The two quarter course culminated in an all day event on June 5th in which team String Cheese won first place overall and tied for best poster for their project Eye in the Sky in collaboration with their industry partner PowWow Energy. The team members were EJ Fernandes, Drew Hascall, Jasen Worden, with team lead Alexander Huitric. They were tasked with flying a UAV over farm fields to detect water leaks to prevent crop and environmental damage. Images were taken by the UAV in both the visible and infrared spectrum and processed to determine the location of possible leaks. They also designed an intuitive website where farmers could view the status of possible leaks.
When asked about their greatest challenges, the team mentioned the difficulty of analyzing the plant images. "None of use knew anything about planet stress levels going into this, so it was an entirely new field for us to approach."
The runners up in the overall competition and tie for best poster, team NP-Compete and their industry partner Citrix worked on a software platform for peer-to-peer live video broadcast in a web browser. Their project would be convenient for users and cut costs for service providers.
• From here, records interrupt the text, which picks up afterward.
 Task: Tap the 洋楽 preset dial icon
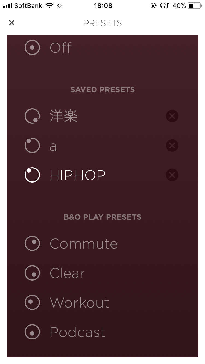pyautogui.click(x=32, y=116)
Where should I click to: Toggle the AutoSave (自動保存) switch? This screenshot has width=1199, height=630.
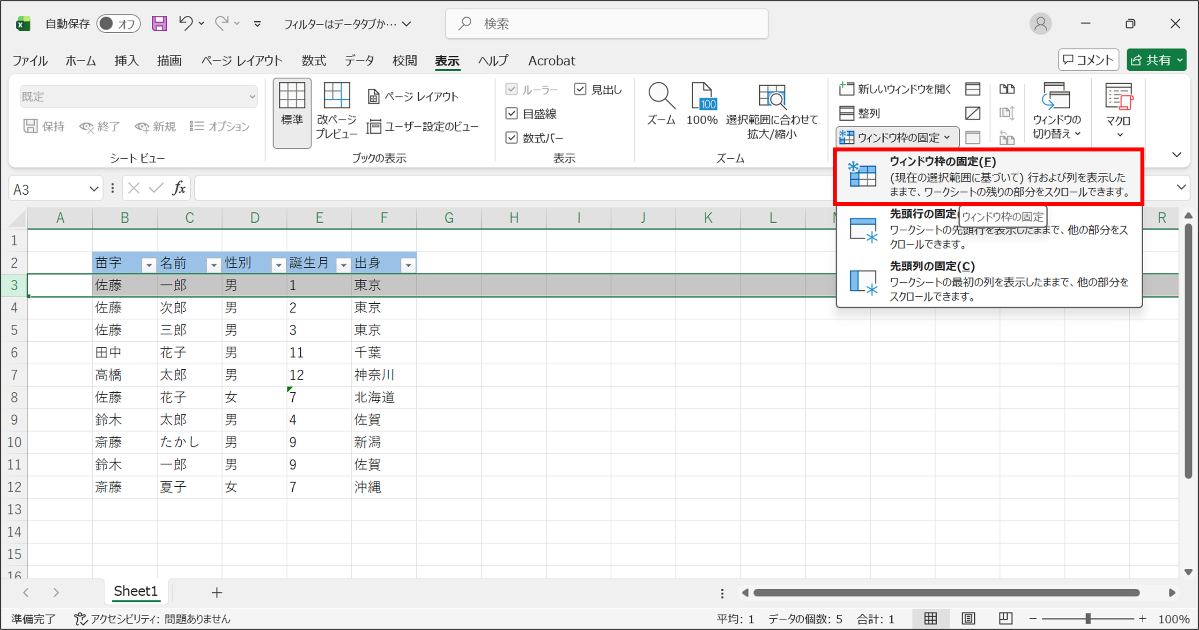[x=118, y=23]
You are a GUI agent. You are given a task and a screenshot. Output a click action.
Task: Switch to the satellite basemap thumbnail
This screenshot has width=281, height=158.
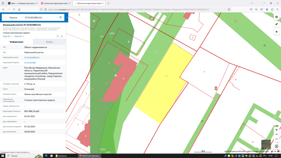coord(266,144)
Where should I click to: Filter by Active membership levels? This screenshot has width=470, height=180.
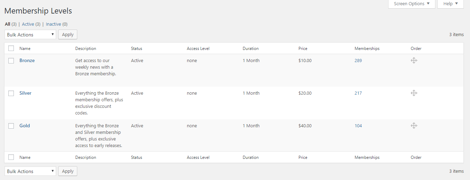[x=28, y=24]
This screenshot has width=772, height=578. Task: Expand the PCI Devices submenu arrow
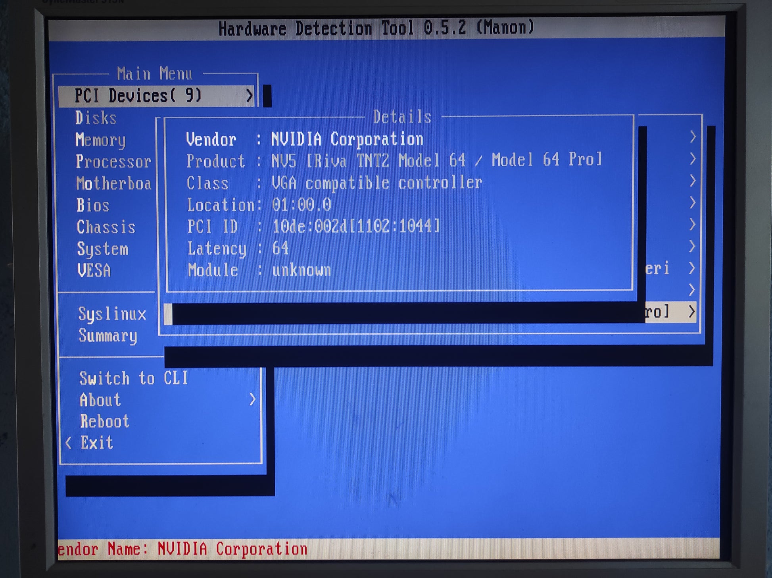click(x=249, y=96)
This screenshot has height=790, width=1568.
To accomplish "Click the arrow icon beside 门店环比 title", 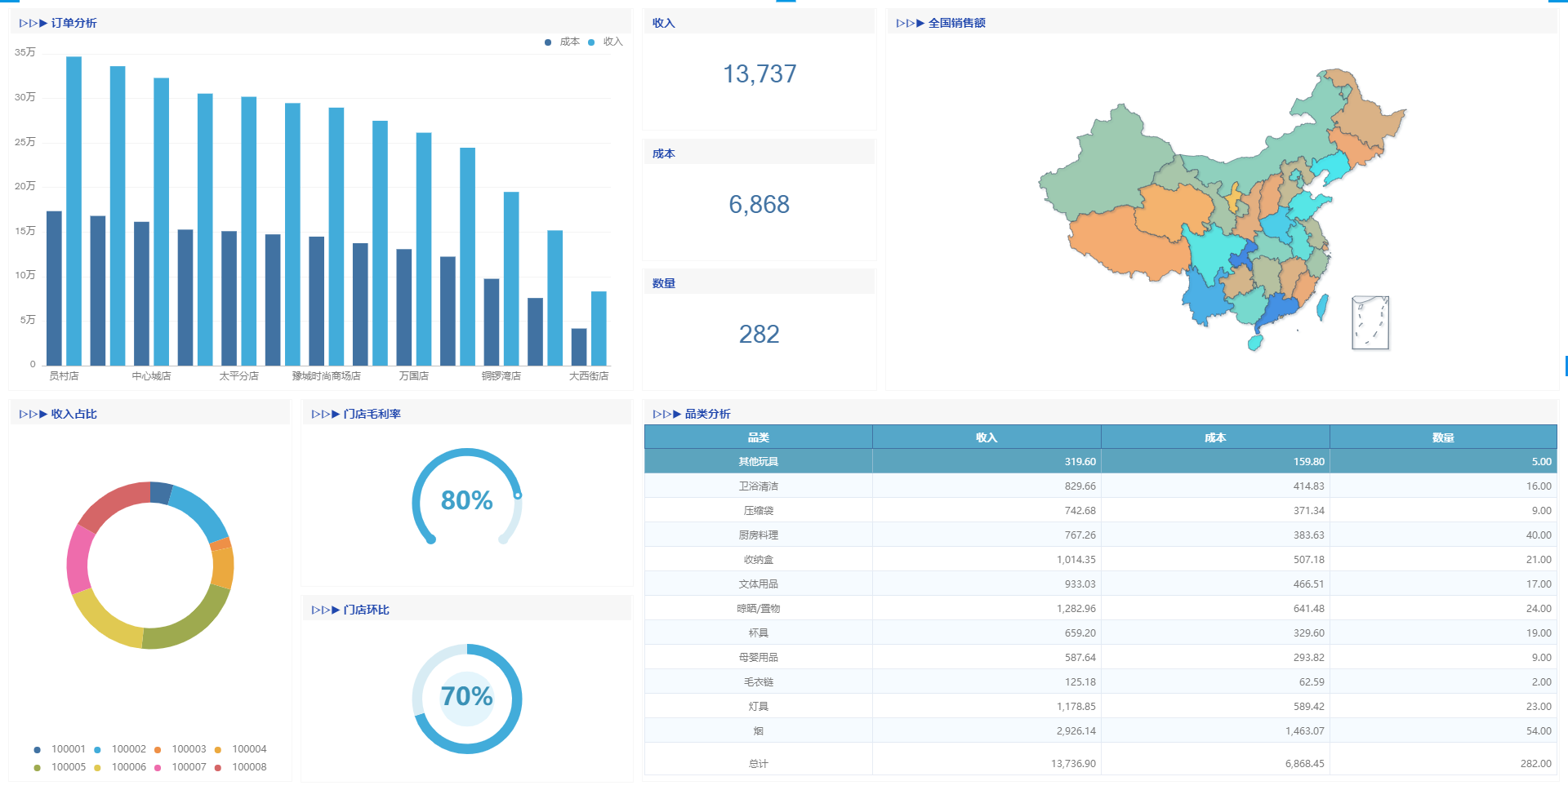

The team consisting of Daniel Vicory (project lead), Nicole Theokari, Omar Masri, Jerry Medina, and Justin Liang mentioned the support they received from Citrix. "We had weekly meetings with our Citrix mentors who helped to make sure our goals were on track throughout the course. They provided us with the ability to sit in on project demos which provided all of us with insight into the industry we had not known about before."
A panel of UCSB alumni consisting of Ethan Kravitz, Adam Doupé, and John Morse judged the projects based on a combination of technical merit, scope of work, application of computer science fundamentals, best engineering practices, team work, and presentation. When asked about his experience judging the competition Dr. Doupé replied "Judging the capstone projects was exciting and difficult. All of the teams had such great projects! It was amazing to see how much students could accomplish in two quarters. I have no doubt that the students will go on to have excellent careers and make UCSB proud."
The capstone course was taught by Chandra Krintz in the winter and Tim Sherwood in the spring, with help from teaching assistant Geoffery Douglas and presentation coach Janet Kayfetz. "Capstone is a really unique opportunity for students to show off the many skills they learned over their time at UCSB, but more importantly, it is an opportunity for students to understand that the fundamentals they have acquired are the keys that unlock new technologies throughout an entire career" said Dr. Sherwood.
Congratulations to all the teams for their hard work and thanks to all the industry sponsors for their support. Descriptions of all the team projects can be found on the course webpage.